Il y a des questions qui ne peuvent pas être posées, des contrôles qui ne peuvent pas être faits.
Denis Morin, président de la 6e chambre de la Cour des comptes

En 2021, la chambre régionale des comptes de Provence-Alpes-Côte d’Azur a par exemple contrôlé l’Ehpad Korian Les Parents à Marseille (Bouches-du-Rhône). Dans son rapport, la chambre explique que « la gestion financière des plus de 300 Ehpad du groupe Korian est assurée par la direction financière du siège », sur laquelle la juridiction n’a donc aucune prise.

L’Ehpad Les Parents verse aussi chaque année des frais de siège au groupe, qui ont « augmenté sensiblement en 2019 (+ 107 057 euros) à la suite de la mise en place d’une politique au “juste coût” », rapporte la chambre régionale des comptes. Elle constate aussi « des changements importants d’imputations comptables sur la période, qui s’expliquent, selon la direction financière, par le travail d’harmonisation des pratiques comptables des groupes Medica et Korian à la suite de leur fusion en 2014 ». La juridiction financière n’en saura pas plus.

Car les groupes privés savent fixer des limites à la curiosité des autorités publiques : « On est dans un univers privé, très judiciarisé, confie Denis Morin. On nous rappelle de temps à autre que notre légitimité, c’est le bon usage de l’argent public dans ces structures. Il y a des questions qui ne peuvent pas être posées, des contrôles qui ne peuvent pas être faits. »

Korian débauche à la Cour des comptes
Ces limites, les groupes privés savent d’autant mieux les poser qu’ils débauchent largement des compétences dans les structures publiques chargées de les contrôler, que ce soient les ARS ou la Cour des comptes. En mars 2020, Raphaëlle Bove, rapporteure de la 6e chambre, celle chargée de contrôler les Ehpad, a par exemple rejoint Korian, dont elle est aujourd’hui la directrice éthique.

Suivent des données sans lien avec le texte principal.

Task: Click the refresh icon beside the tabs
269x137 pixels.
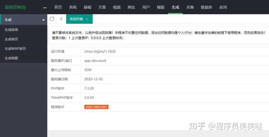Action: 52,19
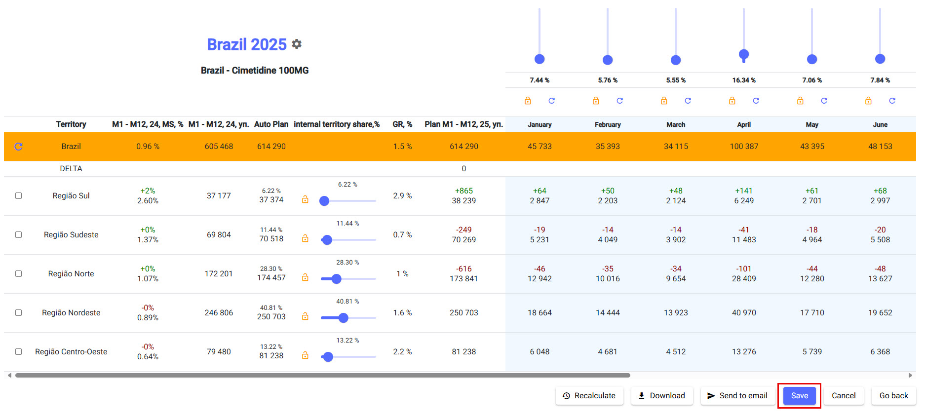
Task: Reset February percentage using refresh icon
Action: point(619,101)
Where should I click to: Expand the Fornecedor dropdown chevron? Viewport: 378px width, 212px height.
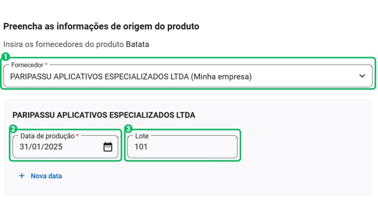tap(362, 76)
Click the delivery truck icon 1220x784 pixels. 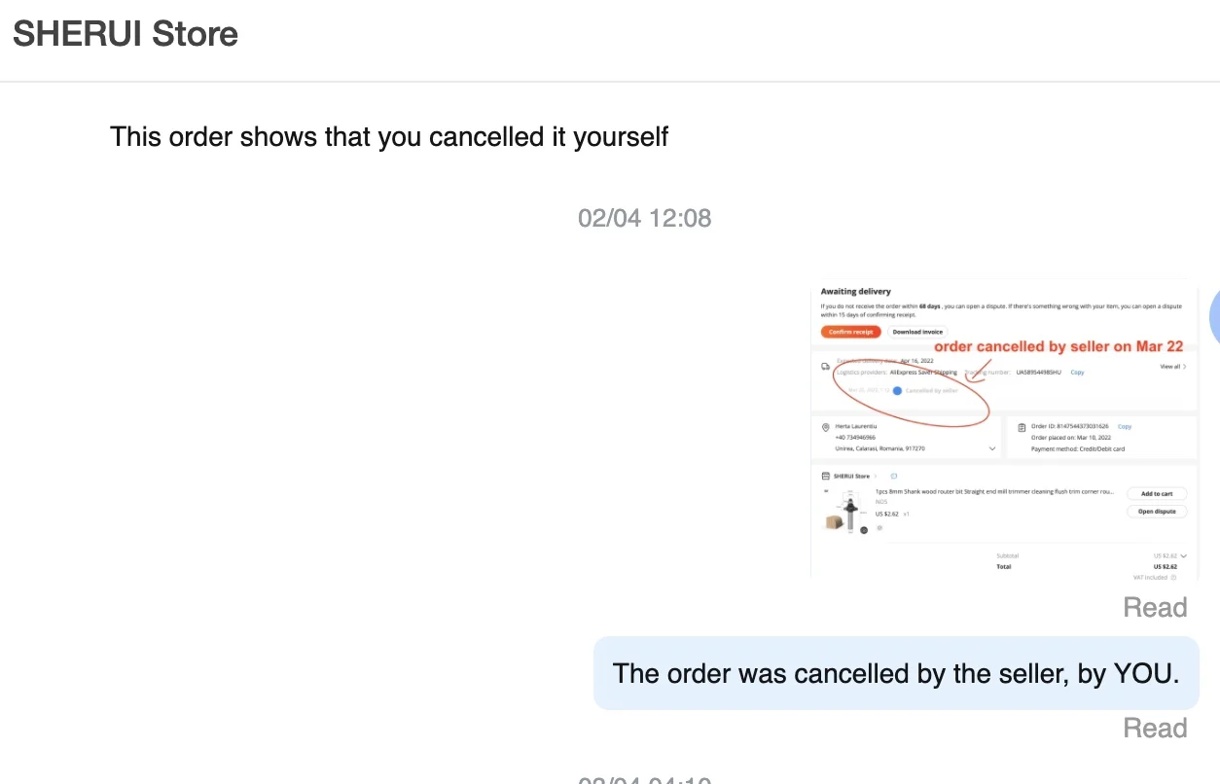[826, 367]
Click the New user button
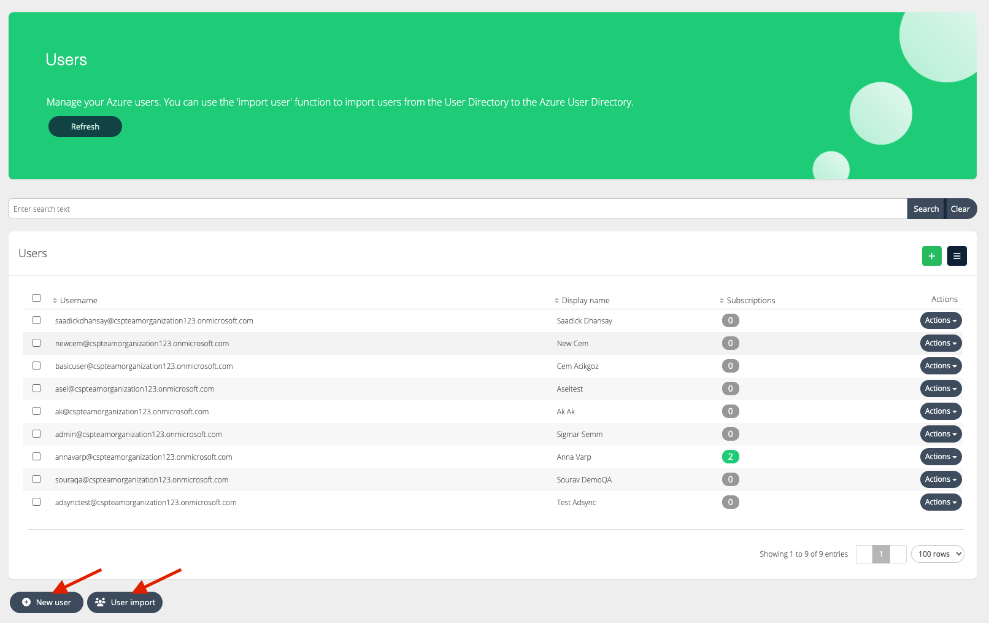 47,602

Sur ce pantouflage, la Cour des comptes n’a rien eu à dire, car Raphaëlle Bove est une magistrale de l’Ordre judiciaire. Seul le ministère de la justice a un droit de regard officieux sur le départ de ses juges vers le privé. Raphaëlle Bove a-t-elle travaillé sur le contrôle des Ehpad à la Cour des comptes ? Quelles précautions a-t-elle prises, dans ses nouvelles fonctions, pour éviter tout conflit d’intérêts vis-à-vis de son ancien employeur ? Ces questions, que nous lui avons adressées, sont restées sans réponse. Le groupe Korian n’a pas non plus répondu à nos questions.